Every line below that holds the string "Switch" must be copied.

• Material to process:
^^^^^^^^
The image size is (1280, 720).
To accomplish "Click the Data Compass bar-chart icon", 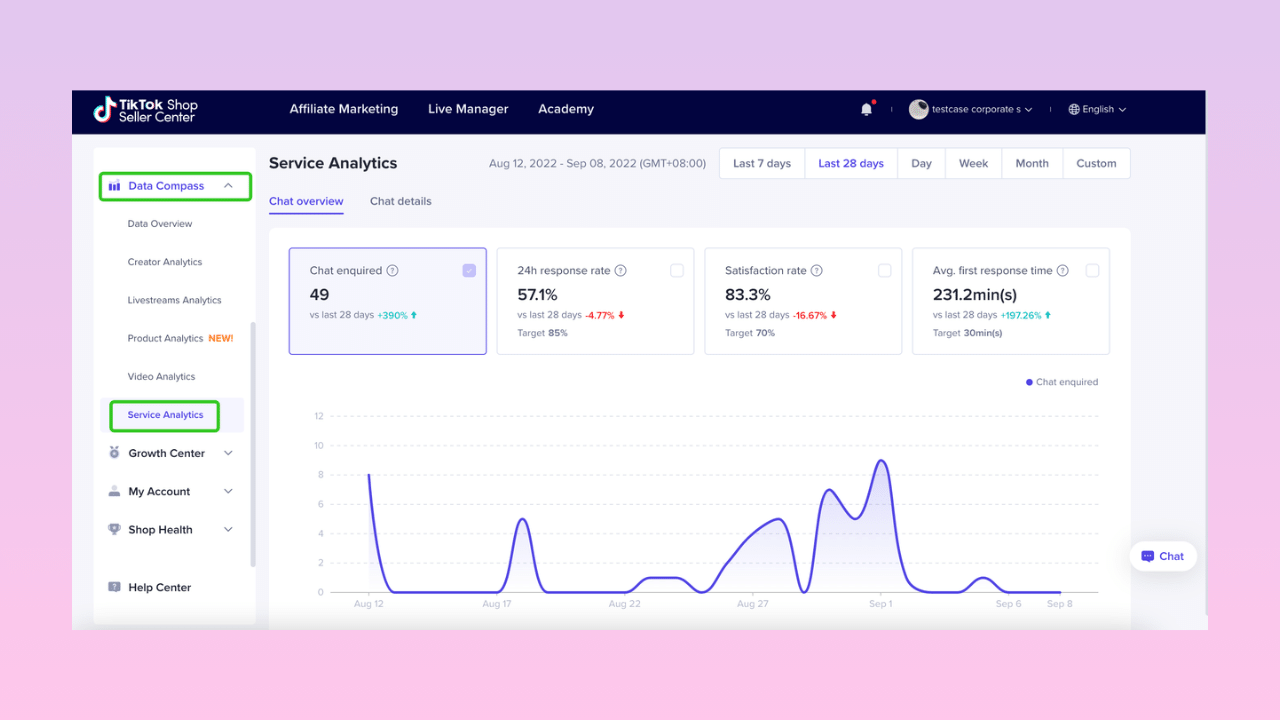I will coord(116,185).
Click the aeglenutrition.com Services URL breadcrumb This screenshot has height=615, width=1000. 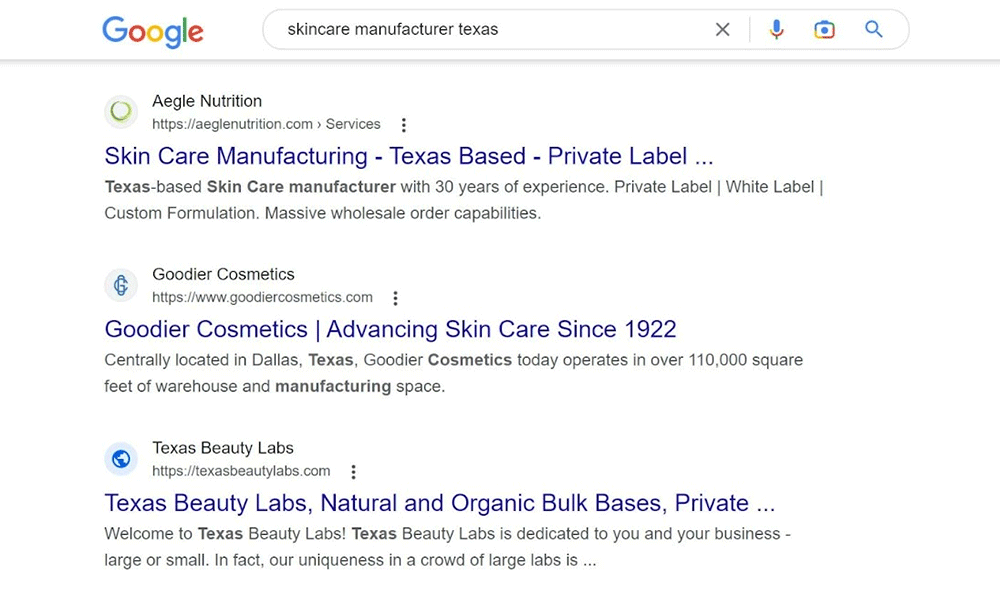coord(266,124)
^^^^^^^^
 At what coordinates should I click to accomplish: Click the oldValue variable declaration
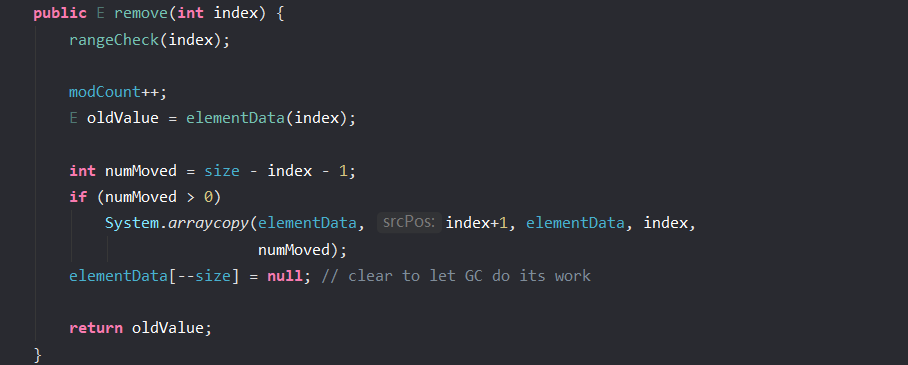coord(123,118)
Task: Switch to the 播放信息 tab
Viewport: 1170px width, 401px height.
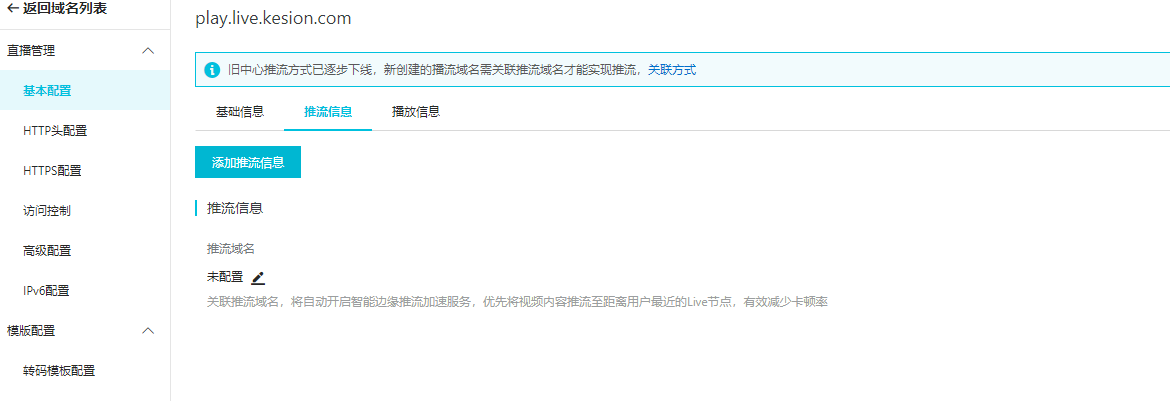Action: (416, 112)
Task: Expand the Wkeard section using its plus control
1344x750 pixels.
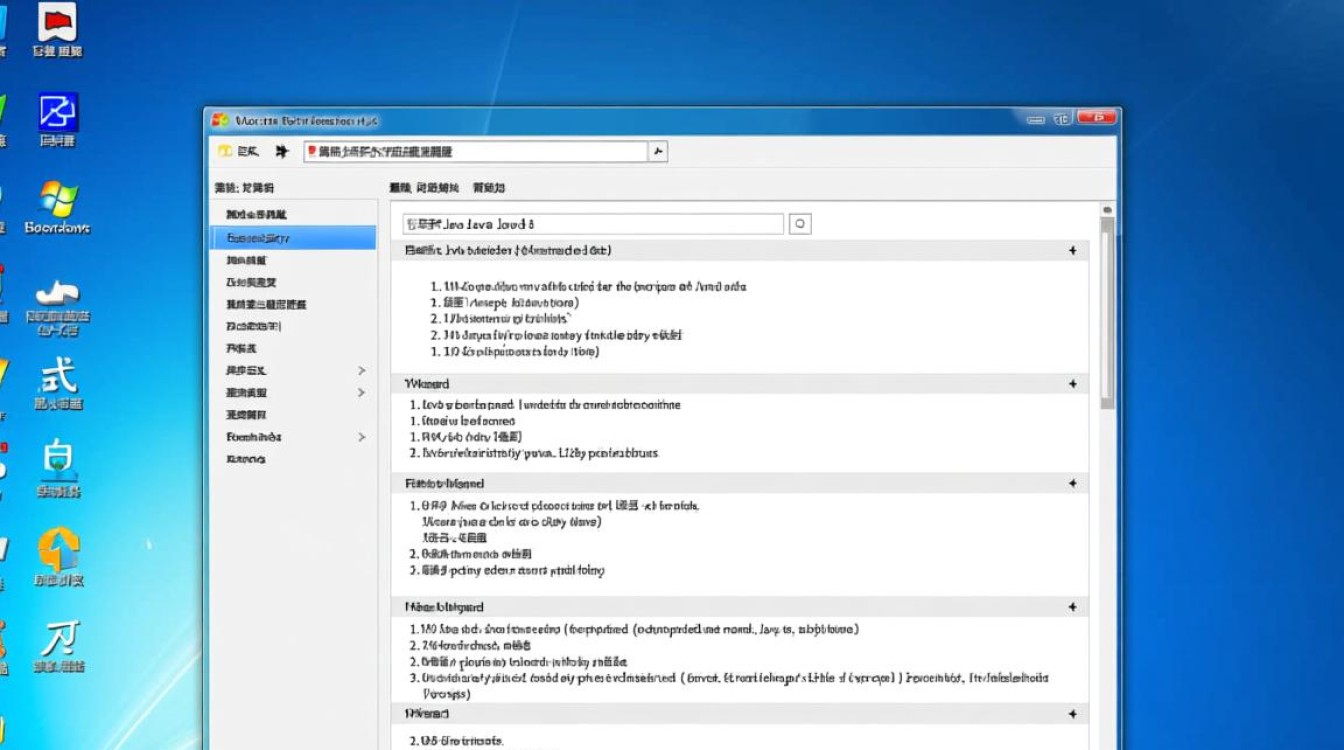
^^^^^^^^
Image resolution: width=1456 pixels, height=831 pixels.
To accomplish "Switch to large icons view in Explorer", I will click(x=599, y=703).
^^^^^^^^
• Exercise result:
Task: Switch to the 播放信息 tab
To accomplish "Switch to large icons view in Explorer", I will click(x=599, y=703).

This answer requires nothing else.